### DATA SUPPLIED ###

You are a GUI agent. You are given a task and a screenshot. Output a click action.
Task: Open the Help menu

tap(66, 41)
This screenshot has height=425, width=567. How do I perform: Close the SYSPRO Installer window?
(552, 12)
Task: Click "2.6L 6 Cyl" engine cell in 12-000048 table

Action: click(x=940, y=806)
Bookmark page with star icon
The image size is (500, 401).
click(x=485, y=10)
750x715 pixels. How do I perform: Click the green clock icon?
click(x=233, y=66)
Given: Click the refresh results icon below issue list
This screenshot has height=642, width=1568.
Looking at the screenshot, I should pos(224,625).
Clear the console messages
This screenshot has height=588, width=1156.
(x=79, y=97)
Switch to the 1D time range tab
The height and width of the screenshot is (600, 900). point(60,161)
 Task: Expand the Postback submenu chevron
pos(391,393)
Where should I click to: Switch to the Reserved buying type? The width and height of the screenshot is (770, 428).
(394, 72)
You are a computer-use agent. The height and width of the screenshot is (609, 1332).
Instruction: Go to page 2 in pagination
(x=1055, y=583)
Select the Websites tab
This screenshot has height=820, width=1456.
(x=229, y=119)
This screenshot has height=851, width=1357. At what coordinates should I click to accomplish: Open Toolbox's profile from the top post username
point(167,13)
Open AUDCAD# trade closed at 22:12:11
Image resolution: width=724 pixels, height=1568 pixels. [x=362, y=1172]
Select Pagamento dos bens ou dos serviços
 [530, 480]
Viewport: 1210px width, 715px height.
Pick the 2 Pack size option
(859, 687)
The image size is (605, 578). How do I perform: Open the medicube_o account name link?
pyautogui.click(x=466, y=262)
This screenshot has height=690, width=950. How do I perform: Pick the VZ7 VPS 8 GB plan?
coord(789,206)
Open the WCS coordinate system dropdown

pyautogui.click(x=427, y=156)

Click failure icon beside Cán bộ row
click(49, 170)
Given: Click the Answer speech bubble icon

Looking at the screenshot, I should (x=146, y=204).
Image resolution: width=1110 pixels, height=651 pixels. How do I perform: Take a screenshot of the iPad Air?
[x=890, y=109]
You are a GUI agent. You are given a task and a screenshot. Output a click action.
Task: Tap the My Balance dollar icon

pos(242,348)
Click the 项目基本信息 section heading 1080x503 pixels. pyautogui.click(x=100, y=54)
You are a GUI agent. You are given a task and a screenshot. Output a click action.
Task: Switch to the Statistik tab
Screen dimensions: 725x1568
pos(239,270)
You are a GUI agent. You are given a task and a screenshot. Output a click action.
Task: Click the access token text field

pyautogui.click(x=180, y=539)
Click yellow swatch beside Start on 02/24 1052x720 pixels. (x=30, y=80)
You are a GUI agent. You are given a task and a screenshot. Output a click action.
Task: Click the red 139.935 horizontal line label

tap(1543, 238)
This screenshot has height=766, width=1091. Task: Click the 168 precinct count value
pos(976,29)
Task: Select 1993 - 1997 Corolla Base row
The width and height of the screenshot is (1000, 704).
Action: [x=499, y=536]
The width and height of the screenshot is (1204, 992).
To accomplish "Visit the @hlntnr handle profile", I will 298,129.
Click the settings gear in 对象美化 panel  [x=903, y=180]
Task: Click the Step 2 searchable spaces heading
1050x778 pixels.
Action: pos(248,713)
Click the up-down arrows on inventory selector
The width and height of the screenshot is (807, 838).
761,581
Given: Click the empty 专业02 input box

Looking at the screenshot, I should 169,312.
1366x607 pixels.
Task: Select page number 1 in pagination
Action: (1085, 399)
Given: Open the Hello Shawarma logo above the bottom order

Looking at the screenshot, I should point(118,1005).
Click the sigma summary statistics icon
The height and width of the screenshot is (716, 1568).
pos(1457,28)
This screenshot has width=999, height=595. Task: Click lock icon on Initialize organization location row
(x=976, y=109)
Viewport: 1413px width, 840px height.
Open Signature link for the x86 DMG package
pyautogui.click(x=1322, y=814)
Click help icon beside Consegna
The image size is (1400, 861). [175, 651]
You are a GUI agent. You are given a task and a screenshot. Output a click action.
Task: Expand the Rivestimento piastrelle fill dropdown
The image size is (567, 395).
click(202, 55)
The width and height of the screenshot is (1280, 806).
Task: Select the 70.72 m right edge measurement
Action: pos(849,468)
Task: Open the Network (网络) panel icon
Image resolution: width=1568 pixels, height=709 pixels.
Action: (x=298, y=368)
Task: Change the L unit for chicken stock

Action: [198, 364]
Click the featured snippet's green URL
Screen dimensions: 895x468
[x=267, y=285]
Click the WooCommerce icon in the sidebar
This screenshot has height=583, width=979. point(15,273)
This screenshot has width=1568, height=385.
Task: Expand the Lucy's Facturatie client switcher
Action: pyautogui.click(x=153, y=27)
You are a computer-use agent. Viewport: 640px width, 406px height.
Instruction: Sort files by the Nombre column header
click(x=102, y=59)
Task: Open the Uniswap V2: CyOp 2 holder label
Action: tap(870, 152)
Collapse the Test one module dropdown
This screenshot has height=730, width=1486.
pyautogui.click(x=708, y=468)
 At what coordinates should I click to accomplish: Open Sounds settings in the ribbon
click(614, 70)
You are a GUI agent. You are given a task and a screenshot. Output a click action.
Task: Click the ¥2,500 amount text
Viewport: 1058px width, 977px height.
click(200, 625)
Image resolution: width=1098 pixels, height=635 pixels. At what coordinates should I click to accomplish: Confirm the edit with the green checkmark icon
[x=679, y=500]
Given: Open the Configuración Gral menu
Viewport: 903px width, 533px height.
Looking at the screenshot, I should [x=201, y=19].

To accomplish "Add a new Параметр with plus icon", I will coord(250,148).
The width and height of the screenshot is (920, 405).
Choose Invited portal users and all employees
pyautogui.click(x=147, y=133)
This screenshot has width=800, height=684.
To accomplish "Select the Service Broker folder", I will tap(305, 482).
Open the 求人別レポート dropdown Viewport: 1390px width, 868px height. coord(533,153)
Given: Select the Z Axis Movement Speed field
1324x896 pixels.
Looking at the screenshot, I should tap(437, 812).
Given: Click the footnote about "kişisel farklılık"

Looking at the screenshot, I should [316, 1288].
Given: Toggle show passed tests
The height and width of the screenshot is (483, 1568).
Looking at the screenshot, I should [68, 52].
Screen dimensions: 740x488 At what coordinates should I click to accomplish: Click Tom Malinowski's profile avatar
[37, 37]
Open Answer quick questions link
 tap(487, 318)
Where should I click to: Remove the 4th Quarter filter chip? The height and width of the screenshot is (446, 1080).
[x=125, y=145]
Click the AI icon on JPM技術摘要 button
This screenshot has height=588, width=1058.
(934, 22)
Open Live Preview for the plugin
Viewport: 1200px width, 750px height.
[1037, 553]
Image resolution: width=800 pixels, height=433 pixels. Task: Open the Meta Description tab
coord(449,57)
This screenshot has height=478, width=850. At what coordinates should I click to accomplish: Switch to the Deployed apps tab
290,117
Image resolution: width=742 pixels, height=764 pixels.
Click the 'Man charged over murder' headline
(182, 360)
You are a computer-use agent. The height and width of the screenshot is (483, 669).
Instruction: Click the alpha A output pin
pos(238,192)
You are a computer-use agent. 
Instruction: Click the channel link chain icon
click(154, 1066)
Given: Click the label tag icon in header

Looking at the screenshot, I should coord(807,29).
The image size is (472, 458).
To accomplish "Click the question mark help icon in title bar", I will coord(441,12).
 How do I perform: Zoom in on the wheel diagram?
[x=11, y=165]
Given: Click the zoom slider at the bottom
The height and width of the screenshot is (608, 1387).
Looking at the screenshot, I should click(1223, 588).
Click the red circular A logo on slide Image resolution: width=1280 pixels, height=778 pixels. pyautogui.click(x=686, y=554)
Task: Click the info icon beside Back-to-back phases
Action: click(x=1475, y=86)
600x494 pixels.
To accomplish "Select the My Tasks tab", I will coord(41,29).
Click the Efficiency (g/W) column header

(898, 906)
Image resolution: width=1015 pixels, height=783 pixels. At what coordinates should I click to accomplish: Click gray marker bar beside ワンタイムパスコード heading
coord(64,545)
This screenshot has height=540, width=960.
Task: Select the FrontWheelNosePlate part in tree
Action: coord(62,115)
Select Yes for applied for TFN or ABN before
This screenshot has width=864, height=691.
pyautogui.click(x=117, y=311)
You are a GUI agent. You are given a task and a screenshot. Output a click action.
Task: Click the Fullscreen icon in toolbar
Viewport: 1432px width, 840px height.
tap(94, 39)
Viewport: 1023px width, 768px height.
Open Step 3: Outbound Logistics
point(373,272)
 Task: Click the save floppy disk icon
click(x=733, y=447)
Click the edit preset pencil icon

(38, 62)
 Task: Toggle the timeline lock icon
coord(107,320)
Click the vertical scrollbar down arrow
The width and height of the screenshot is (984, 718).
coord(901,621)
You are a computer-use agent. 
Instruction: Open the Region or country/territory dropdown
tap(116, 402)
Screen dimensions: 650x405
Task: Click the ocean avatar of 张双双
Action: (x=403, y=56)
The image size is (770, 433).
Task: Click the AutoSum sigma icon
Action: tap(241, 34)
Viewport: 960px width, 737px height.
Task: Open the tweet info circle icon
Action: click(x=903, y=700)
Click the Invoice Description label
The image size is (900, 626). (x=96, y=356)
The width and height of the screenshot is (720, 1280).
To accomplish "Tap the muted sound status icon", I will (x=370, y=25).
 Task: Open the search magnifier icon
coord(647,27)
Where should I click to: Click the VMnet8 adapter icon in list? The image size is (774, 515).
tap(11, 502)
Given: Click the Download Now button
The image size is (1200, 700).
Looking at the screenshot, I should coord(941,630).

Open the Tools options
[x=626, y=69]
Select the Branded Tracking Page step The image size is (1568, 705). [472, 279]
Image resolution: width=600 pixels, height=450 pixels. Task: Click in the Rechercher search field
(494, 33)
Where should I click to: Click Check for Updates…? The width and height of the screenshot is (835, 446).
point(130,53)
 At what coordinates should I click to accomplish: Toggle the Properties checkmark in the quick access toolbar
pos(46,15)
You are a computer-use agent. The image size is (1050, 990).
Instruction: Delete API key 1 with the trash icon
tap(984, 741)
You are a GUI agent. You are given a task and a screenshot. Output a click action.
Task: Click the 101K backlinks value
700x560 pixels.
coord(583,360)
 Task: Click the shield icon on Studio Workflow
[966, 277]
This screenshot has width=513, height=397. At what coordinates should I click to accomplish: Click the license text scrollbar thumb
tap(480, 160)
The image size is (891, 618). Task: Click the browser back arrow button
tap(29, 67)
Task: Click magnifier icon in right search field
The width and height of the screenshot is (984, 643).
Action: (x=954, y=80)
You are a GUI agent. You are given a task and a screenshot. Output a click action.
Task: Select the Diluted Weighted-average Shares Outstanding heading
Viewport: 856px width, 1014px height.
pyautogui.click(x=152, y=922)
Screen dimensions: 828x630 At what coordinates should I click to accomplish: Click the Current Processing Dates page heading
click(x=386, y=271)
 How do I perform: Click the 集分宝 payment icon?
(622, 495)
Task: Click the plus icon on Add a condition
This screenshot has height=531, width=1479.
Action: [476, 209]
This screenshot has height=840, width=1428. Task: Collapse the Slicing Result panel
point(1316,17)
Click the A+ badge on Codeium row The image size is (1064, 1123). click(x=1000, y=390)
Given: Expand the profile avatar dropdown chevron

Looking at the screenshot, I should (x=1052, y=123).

###

§ **BRIEF**: Wherever a line in the entries holds "plus", copy that line.

§ **WRITTEN ANSWER**:
To accomplish "Add a new Параметр with plus icon", I will coord(250,148).
Task: Click the plus icon on Add a condition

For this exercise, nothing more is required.